A salty St. Louis scrapbook moves on
By Harry Levins
POST-DISPATCH SENIOR WRITER
Early this afternoon, at the St. Ann Community Center, the local chapter of the U.S. Navy League will surrender a couple of pounds of naval history.
It’s a hardbound package of memories titled “United States Ship St. Louis: ‘Her Book.’”‰”
“You could call it part social register, part officers’ wardroom scrapbook,” says chapter President Bob Eade of Washington, Mo.
He will hand the book over to two veterans of service aboard the St. Louis, a World War II cruiser. In turn, they’ll give it to the D-Day Museum in New Orleans.
The book records the Navy’s frothy side — for example, the ship’s launching in 1938, complete with a champagne bottle swung by Ladue debutante Nancy Lee Morrill.
The book also records the Navy’s bloody side — for example, the ship’s escape from the tight confines of Pearl Harbor on Dec. 7, 1941, earning it the nickname “the Lucky Lou.”
The early pages teem with peacetime pomp and protocol. It has carefully handwritten lists of senior officers, for example, and honorary golf-club memberships extended by any number of Caribbean islands to the ship’s officers — even a fancy wardroom menu for a Thanksgiving dinner capped off by “mixed nuts, coffee, cigarettes.”
The later pages reflect the darkness of WWII in the Pacific — for example, magazine accounts of kamikaze attacks off the Philippines late in 1944.
As grass-roots history, it’s a gem, and the Navy League’s Eade says he’s happy that it’s finding a home in a museum.
But how did it first make a stop in St. Louis?
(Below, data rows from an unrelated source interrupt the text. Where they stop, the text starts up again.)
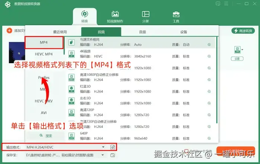Click the 设置 settings button at right

coord(237,59)
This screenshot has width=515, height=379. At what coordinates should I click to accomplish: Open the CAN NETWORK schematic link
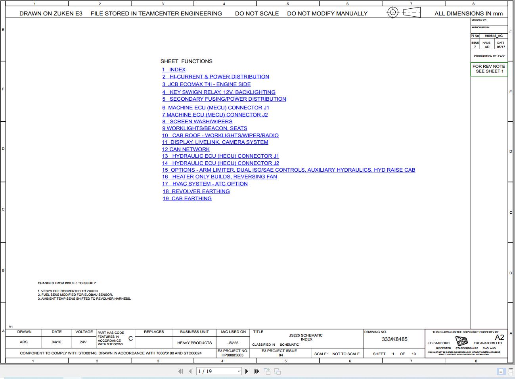pos(186,149)
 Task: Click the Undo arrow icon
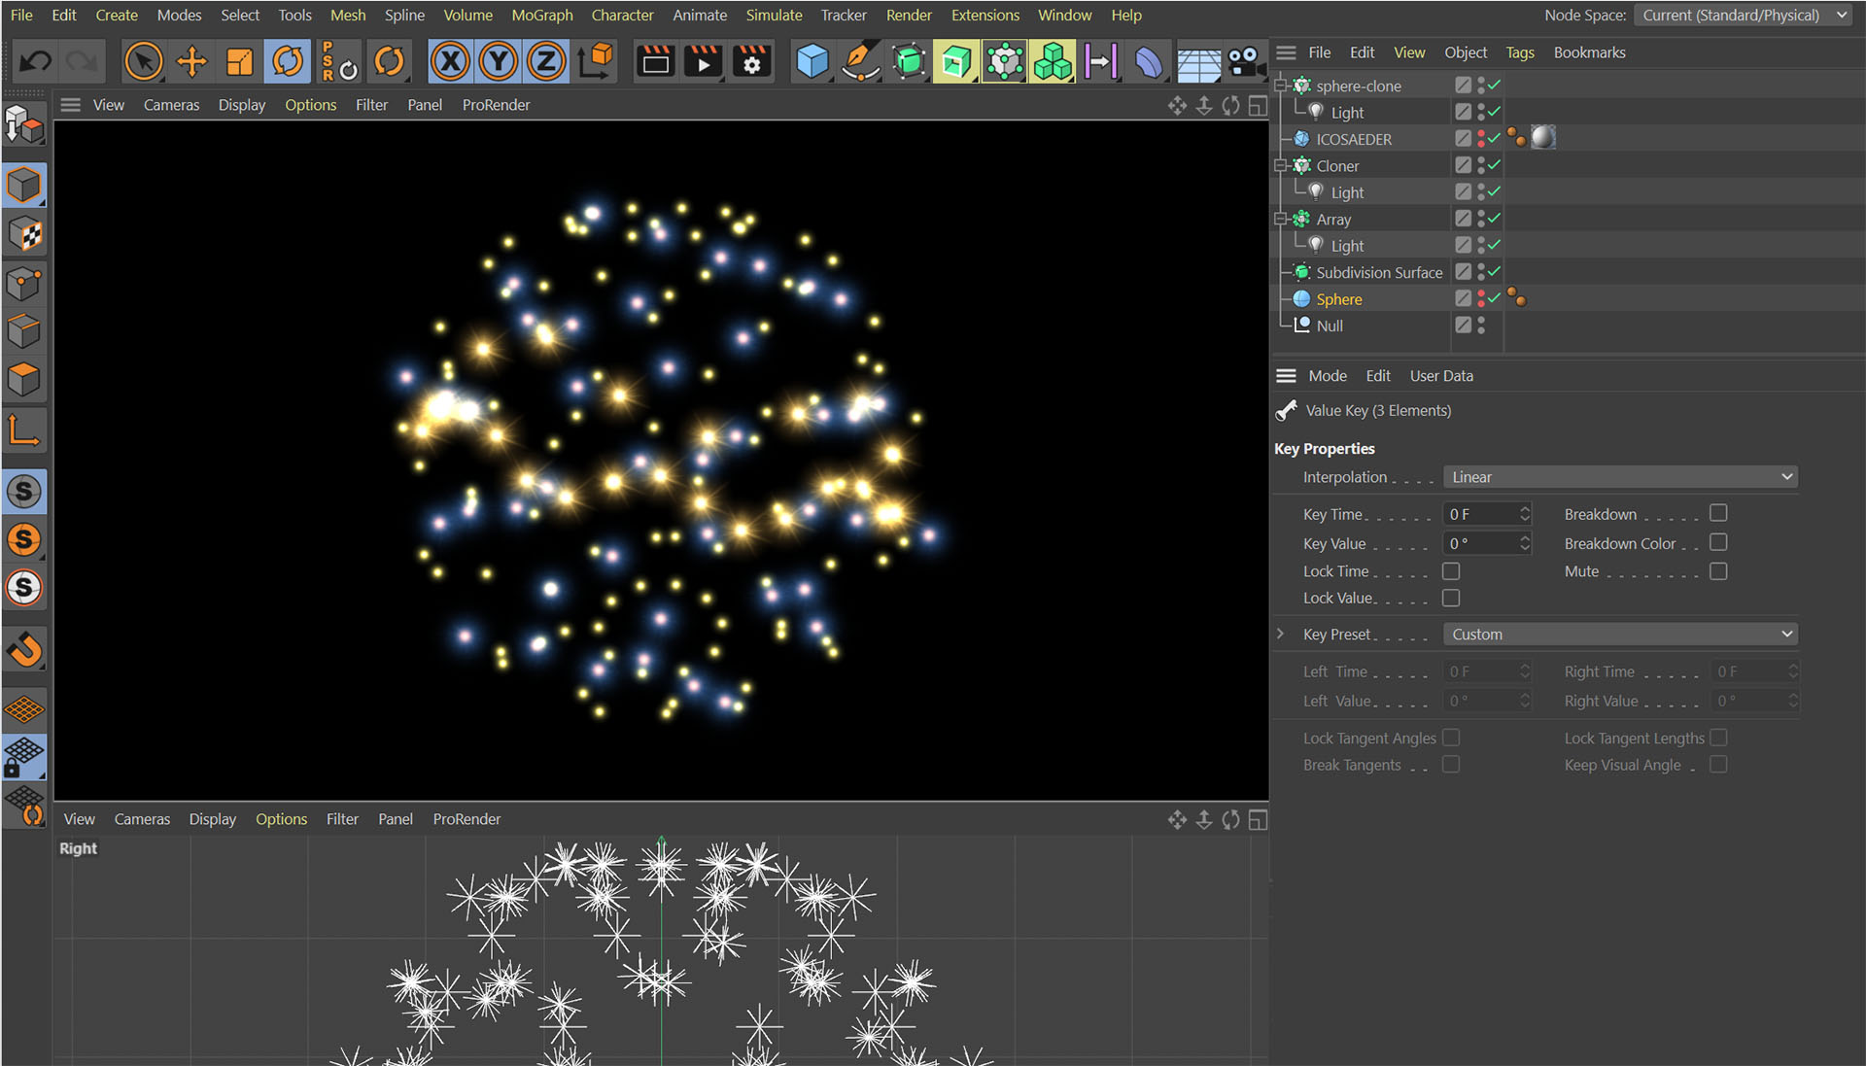(36, 62)
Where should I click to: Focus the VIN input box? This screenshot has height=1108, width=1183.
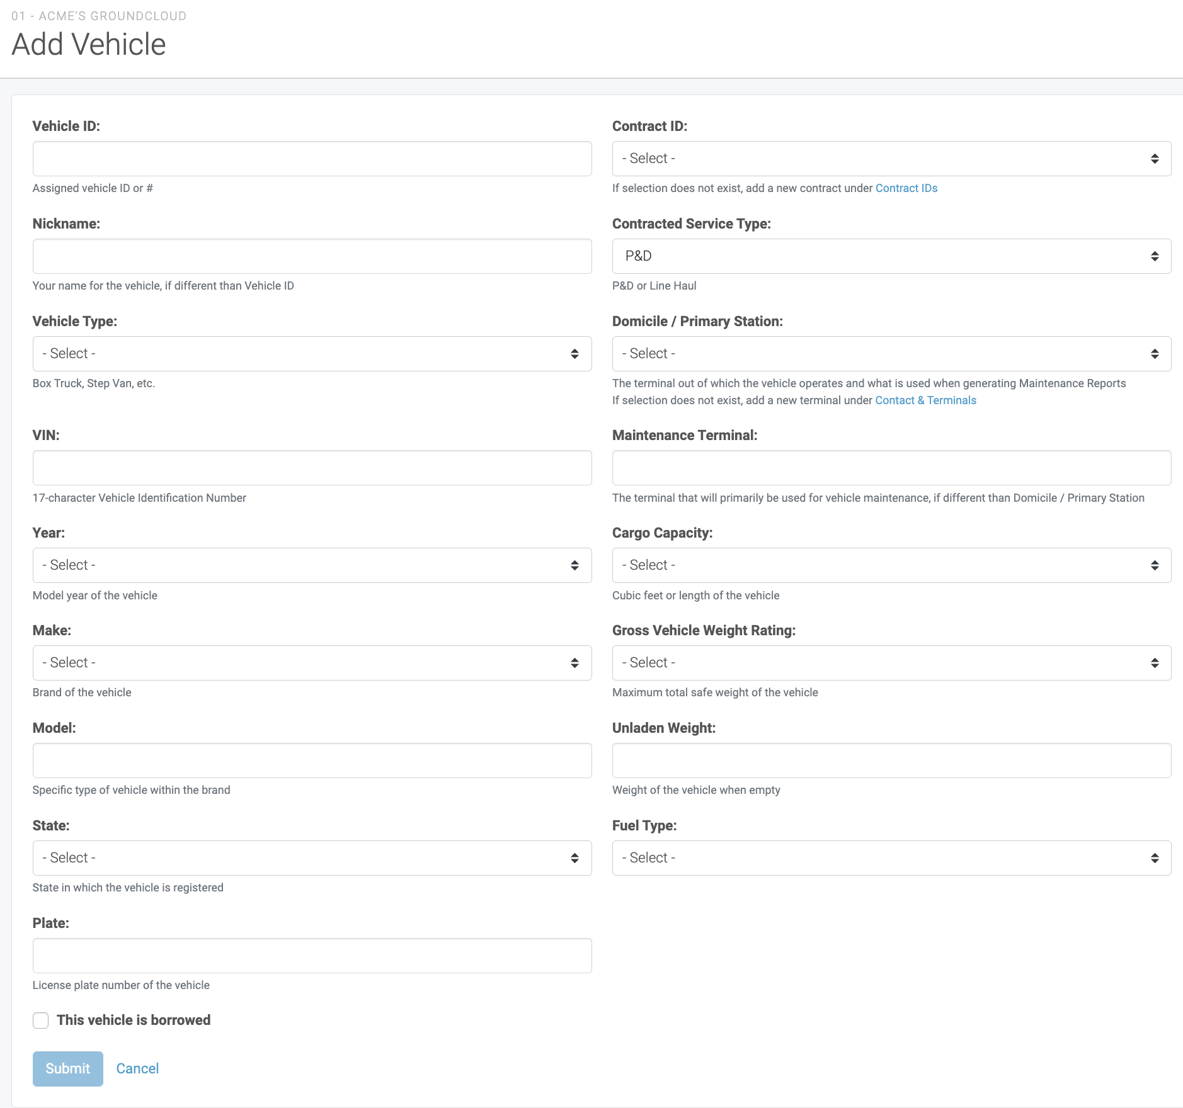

“I got it in January, when I took over as president from Dr. Nick Colosi,” Eade says. “He gave it to me, and I said, ‘What is it?’ He said, ‘It came in an unmarked package from Florida.’”‰”
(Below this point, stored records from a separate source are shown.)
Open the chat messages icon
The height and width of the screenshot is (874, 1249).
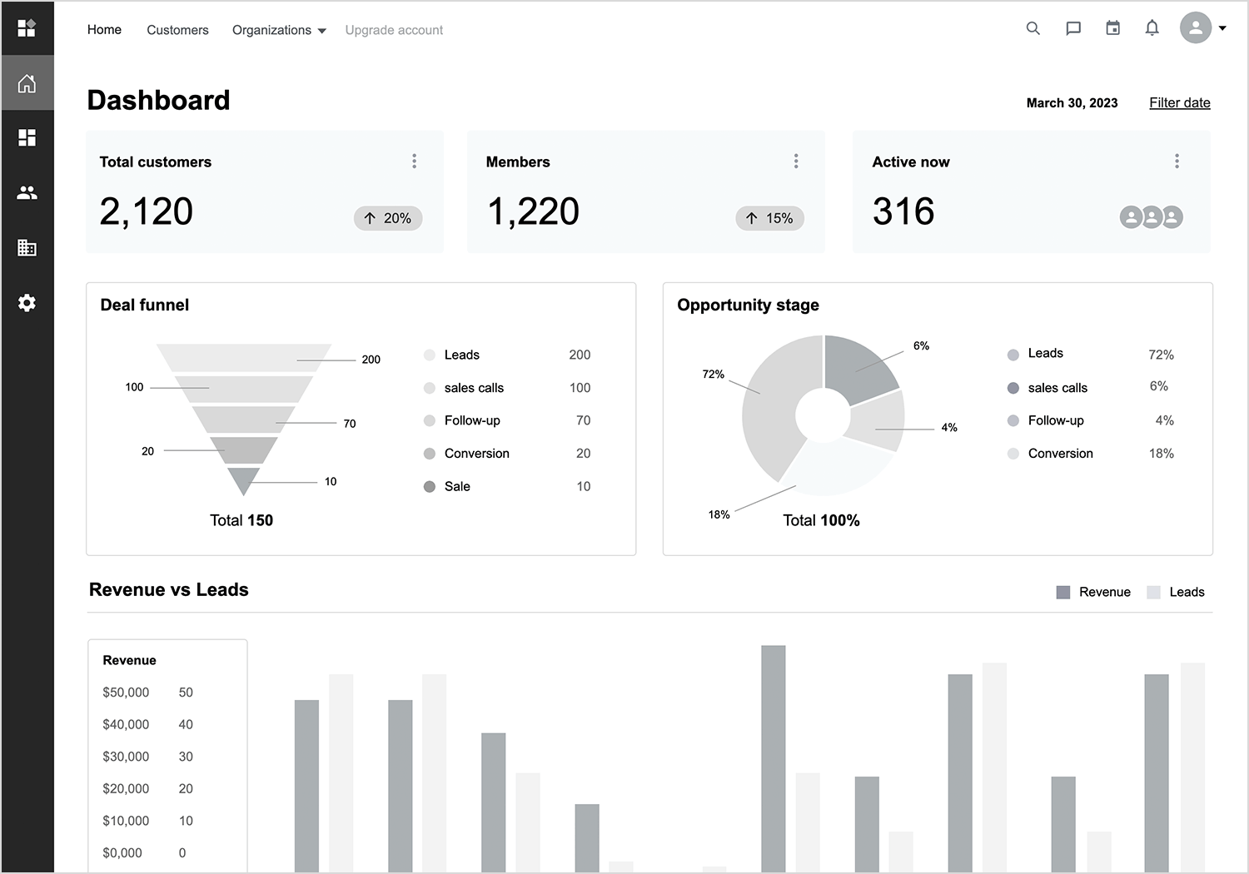click(1073, 28)
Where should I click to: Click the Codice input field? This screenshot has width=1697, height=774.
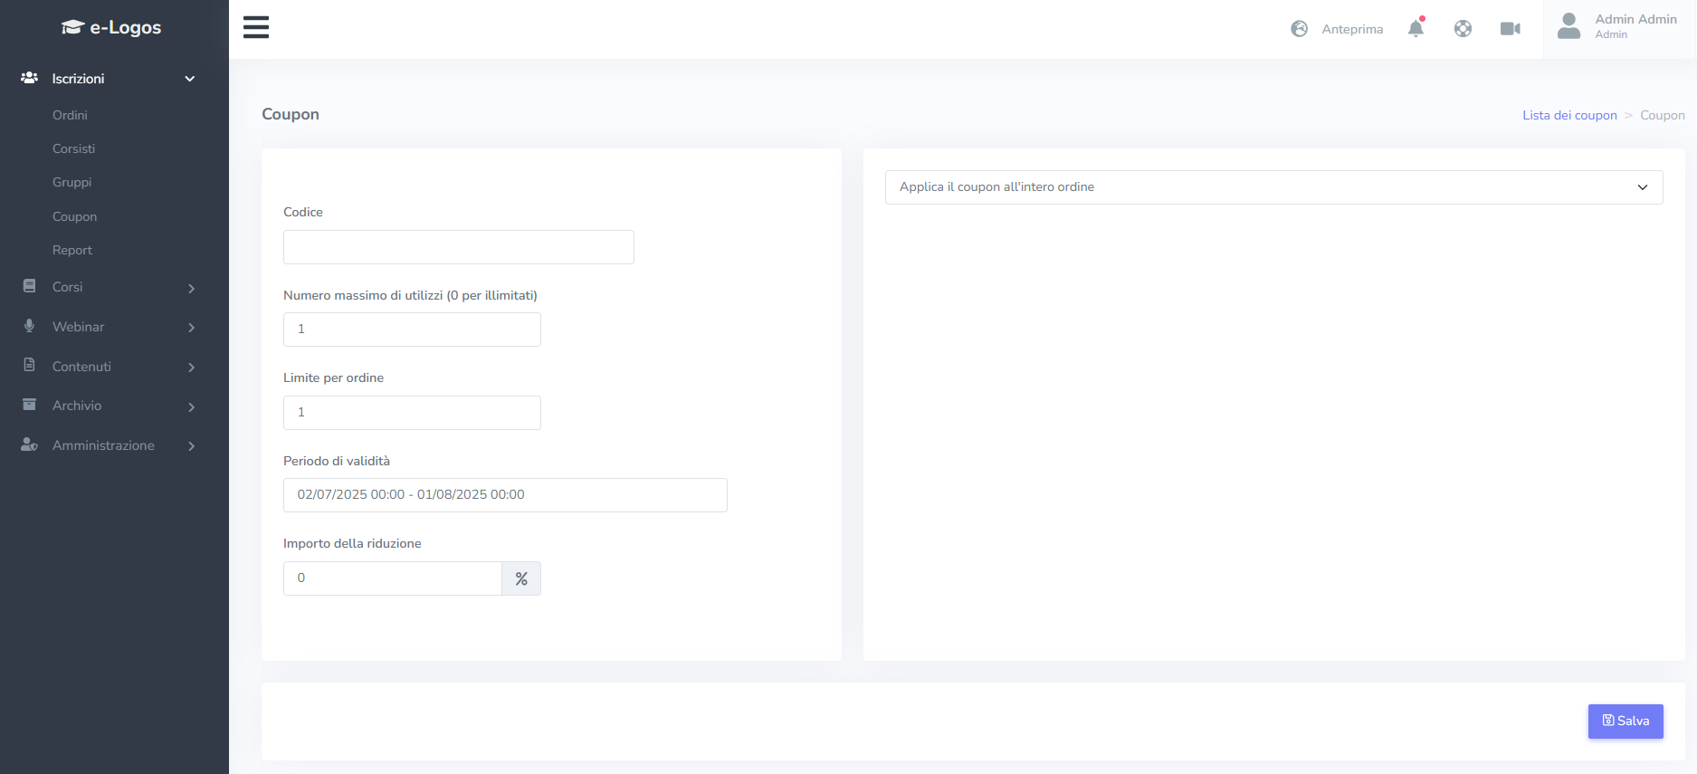(x=458, y=247)
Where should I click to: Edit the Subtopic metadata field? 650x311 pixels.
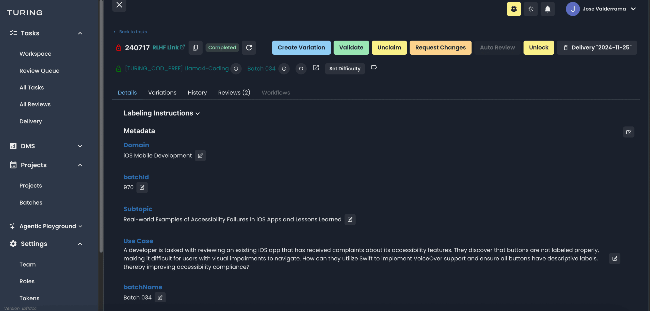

Eade theorizes that a crew member smuggled the book off the St. Louis when the ship was decommissioned in 1946.
Last year, Eade muses, “His widow or son didn’t know what in the hell to do with it. So they probably Googled the Navy League and tracked down the St. Louis chapter.”
In turn, the chapter heard from the USS St. Louis Association. To pick up the book, that group is dispatching Pearl Harbor veteran Marty Barnes of Warrenton, and kamikaze attack veteran Jack R. Jones of Cambridge, Ohio.
About the St. Louis: It went into mothballs in 1946 and then to the Brazilian navy in 1951, steaming under Brazilian colors until 1976. In 1980, Brazil sold the ship.
In August 1980, the St. Louis was being towed across the Atlantic toward the final indignity of the scrapyard when it sank.
So the St. Louis got what real sailors want: a burial at sea.
As a bonus, “Her Book” lives on — on dry ground.